§ **Exercise aim**
Edit the data below by replacing "Products" with "Settings" and leaving everything else unchanged. Leave the pictures out of your answer.

§ **Data excerpts**

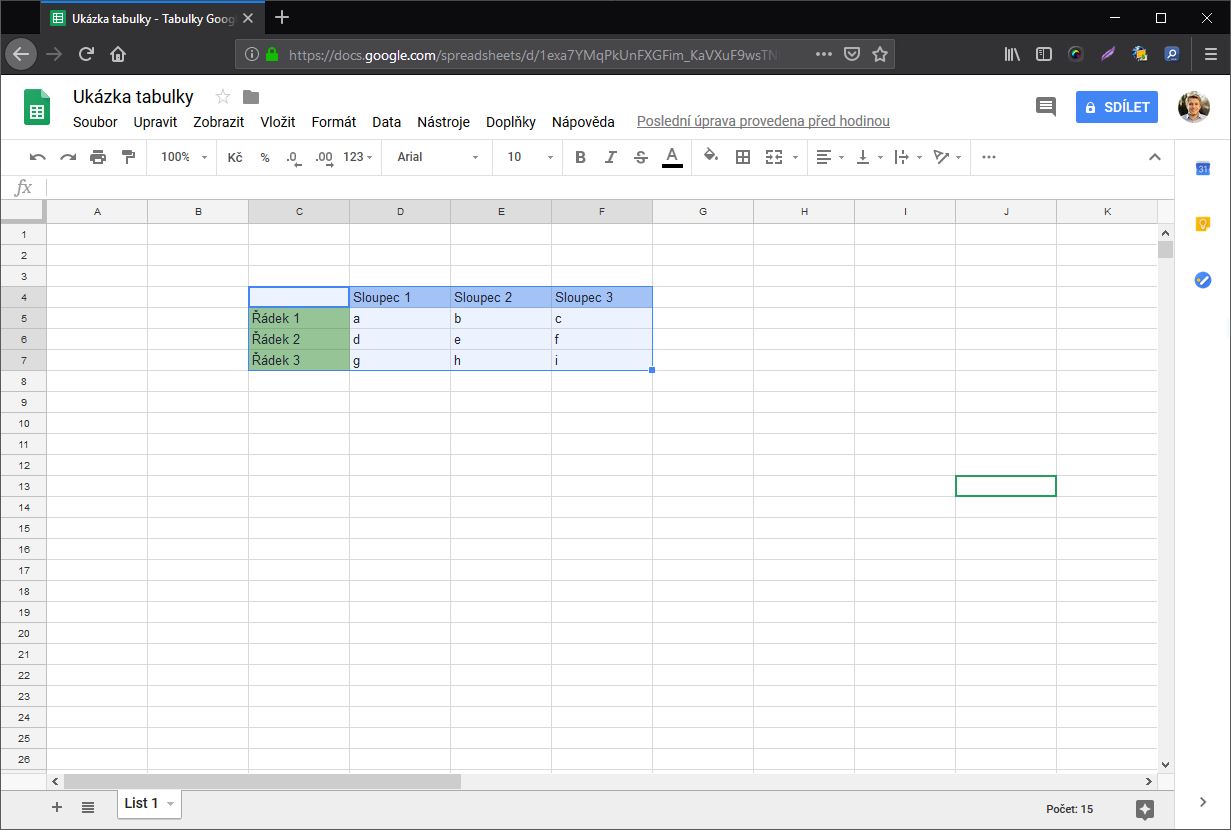The height and width of the screenshot is (830, 1231).
Task: Expand the 100% zoom dropdown
Action: coord(184,157)
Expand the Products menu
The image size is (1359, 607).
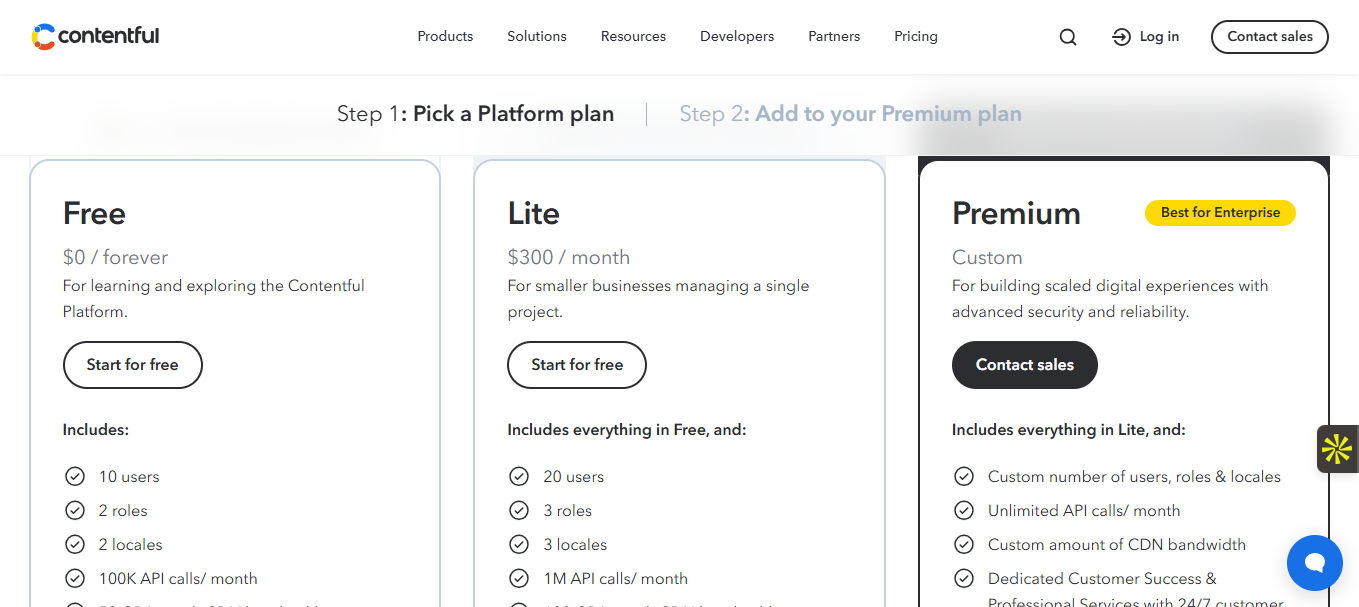[445, 37]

§ **Answer below**
The height and width of the screenshot is (830, 1231).
Task: Expand the 100% zoom dropdown
Action: coord(184,157)
Expand the Settings menu
The image size is (1359, 607).
[445, 37]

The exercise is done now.